*Problem to solve*: In the terminal session below, what value does socket.gethostname() return when no hostname is set?

* begin Quoted text *

Without setting hostname and without error:

# docker exec -it mlhub /bin/bash
root@4f1f287080b5:/# python
Python 3.6.8 (default, Jan 14 2019, 11:02:34)
[GCC 8.0.1 20180414 (experimental) [trunk revision 259383]] on linux
Type "help", "copyright", "credits" or "license" for more information.
>>> import socket
>>> socket.gethostname()
'4f1f287080b5' 

With setting hostname and raising the error above:

# docker exec -it mlhub /bin/bash
root@hub:/# python
Python 3.6.8 (default, Jan 14 2019, 11:02:34)
[GCC 8.0.1 20180414 (experimental) [trunk revision 259383]] on linux
Type "help", "copyright", "credits" or "license" for more information.
>>> import socket
>>> socket.gethostname()

* end Quoted text *
* begin Supplied data *

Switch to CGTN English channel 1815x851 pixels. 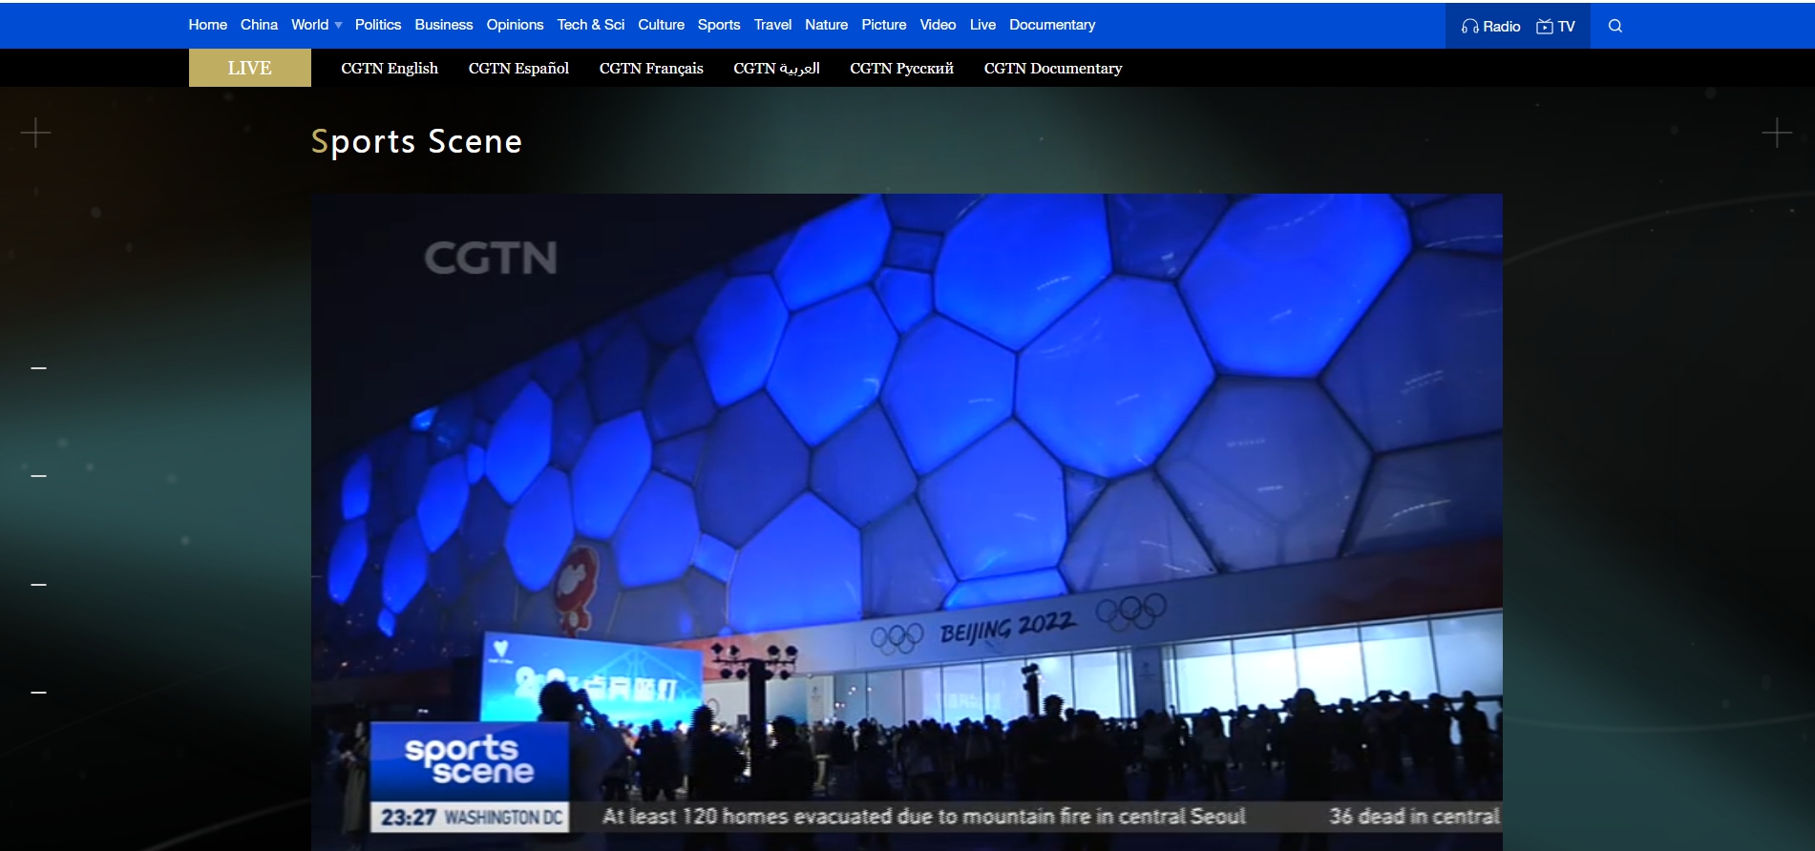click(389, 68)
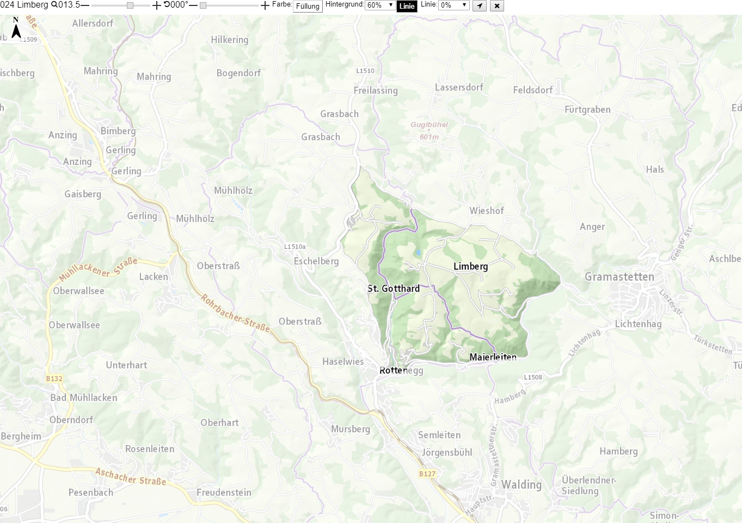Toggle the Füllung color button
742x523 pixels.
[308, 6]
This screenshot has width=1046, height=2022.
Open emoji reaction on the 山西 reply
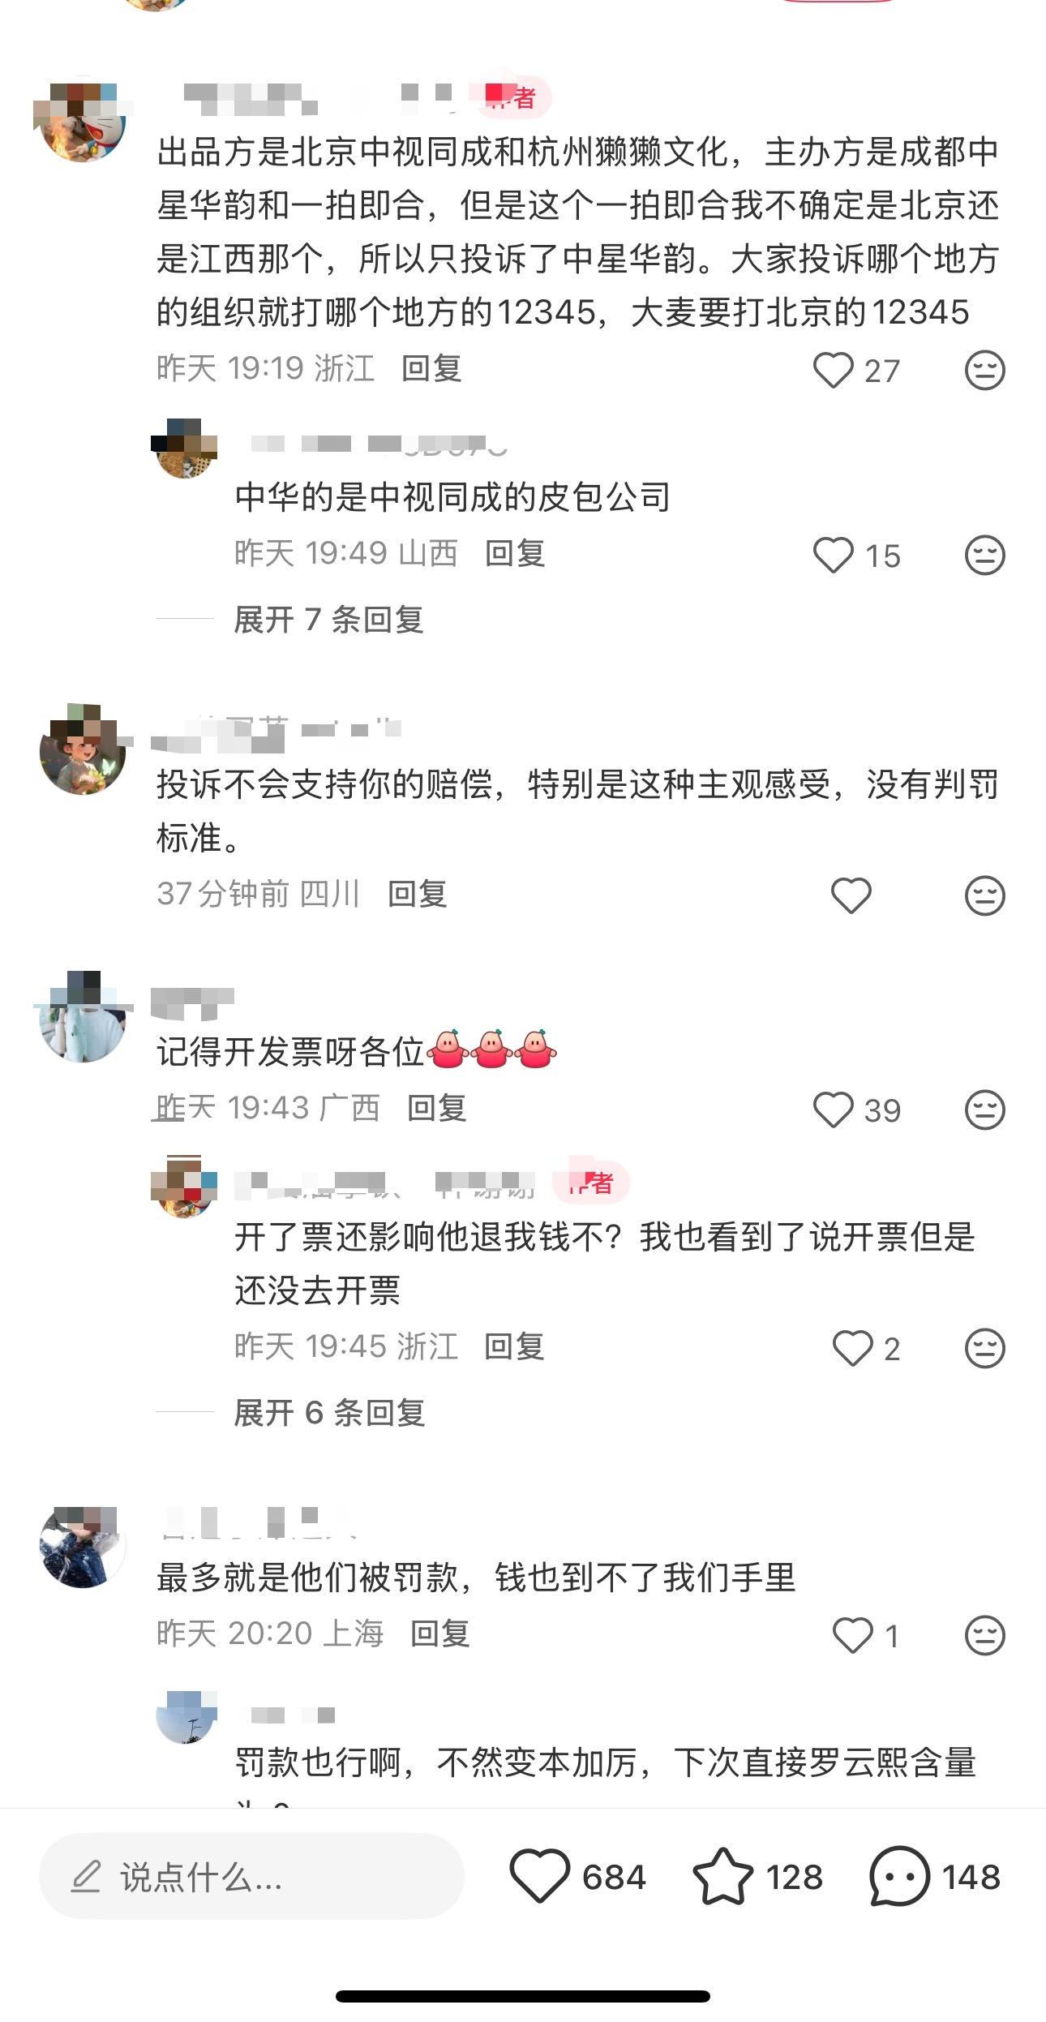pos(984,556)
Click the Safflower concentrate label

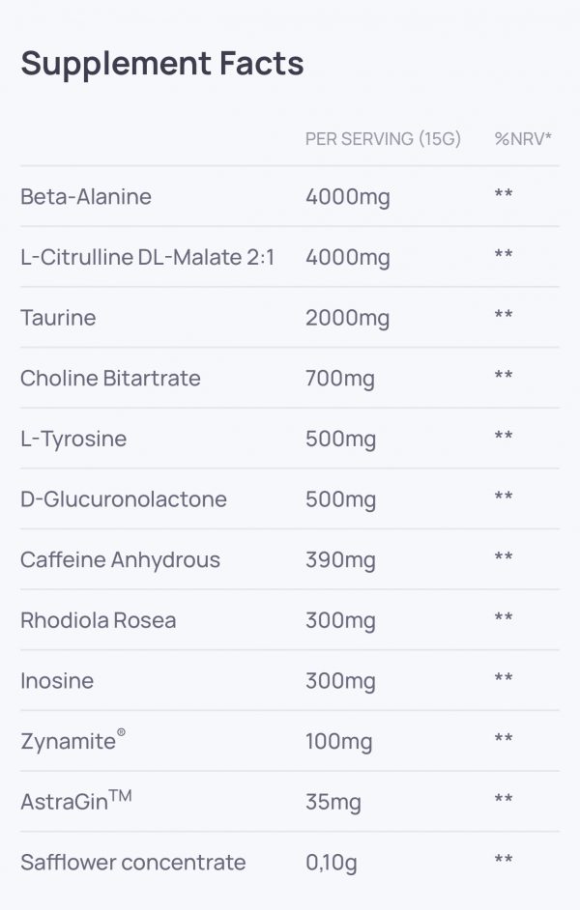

* end Supplied data *

*Answer to the task*: '4f1f287080b5'